I'm amenable to this design. My only concern would be it's new. I'd want to fiddle with it to see if it was able to meet the same needs/use cases. One concern is that it would force it to be multicast, or require ref counting. But I suppose it could be made to not work like that. But maybe that's not a big deal. It requires thought.

domenic commented 11 months ago

I guess the addTeardown() method that was recently added is an alternative to the API shape above, providing the teardown to the constructor? I still think the constructor version is more idiomatic...

domfarolino commented 9 months ago

So we're discussing the possibility of having a bag of options passed into the Observable constructor, instead of just a callback which is responsible for managing teardown from within itself. This means we'd have to have a way to share state between the passed-in start/subscribe callback, and the stop/cancel/teardown callback. But I'm a little confused about what was posed in https://github.com/WICG/observable/issues/22#issuecomment-1586711085. There are three pieces of state there:

domenic commented 9 months ago
  • this: I actually can't tell if this points to the Observable instance (shared between all subscriptions) or the object passed into the constructor that holds the two callbacks (also shared between all subscriptions). I think it's the latter, but either way it seems like it's not a per-subscription based object, right?
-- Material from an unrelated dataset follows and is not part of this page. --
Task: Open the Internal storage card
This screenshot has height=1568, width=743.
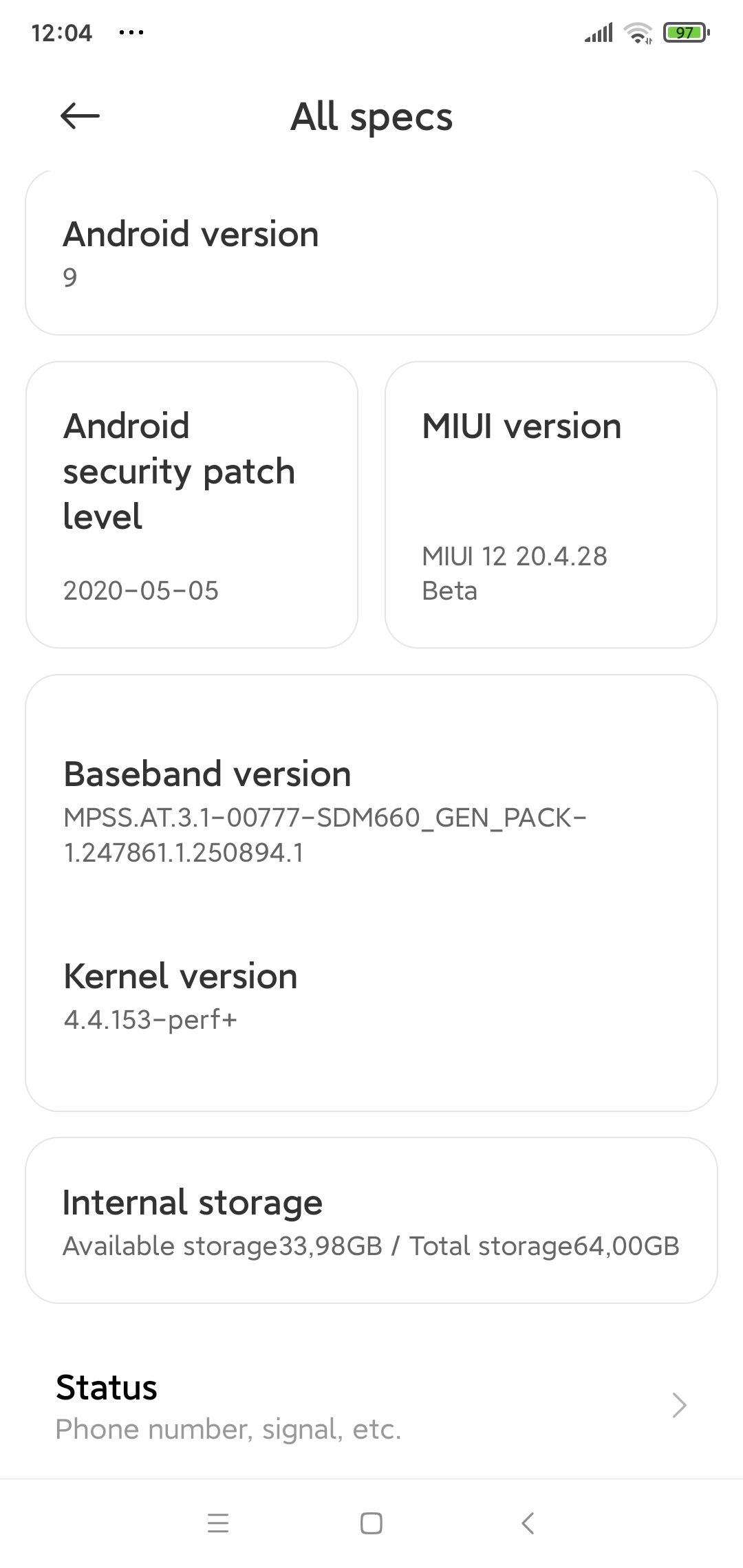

The latter was the intent.

But if I understand correctly, this is bad: you need per-subscription state, and there's only a single per-Observable object being passed in my example.

If I understand correctly that you need per-subscription state, then I rescind my idea: it is not a good fit and will be a footgun.

Given that I'm not sure where we are with a solution to this issue. My idea, with this, had the benefit of being (IMO) a natural JS pattern, and one that the web platform already uses with Streams. Without that I think we need to go back to considering less-nice patterns, whether it's the original cleanup-function-returning, or something like encouraging people to tack pieces of state onto the subscriber object, or something else.

domfarolino commented 9 months ago

Without that I think we need to go back to considering less-nice patterns, whether it's the original cleanup-function-returning, or something like encouraging people to tack pieces of state onto the subscriber object, or something else.

I definitely share your opinion about not liking the "return a cleanup function" from the subscriber callback (i.e., the callback that gets passed into the Observable ctor, just so we're all clear). It seems very un-idiomatic. Since the Subscriber object is the obvious per-subscription mechanism, then I think per-subscription cleanups would have to be associated with it. So I subscriber.addTeardown() makes a lot of sense there, and naturally lets each invocation of the subscriber callback register its own cleanup(s) etc.

domfarolino commented 8 months ago

Currently the explainer & Chromium implementation (behind a flag) has been using the addTeardown() design expressed here, to add per-Subscription teardown callbacks. I think this design is satisfactory so I'm going to close this issue, but happy to re-open if we want to continue the discussion.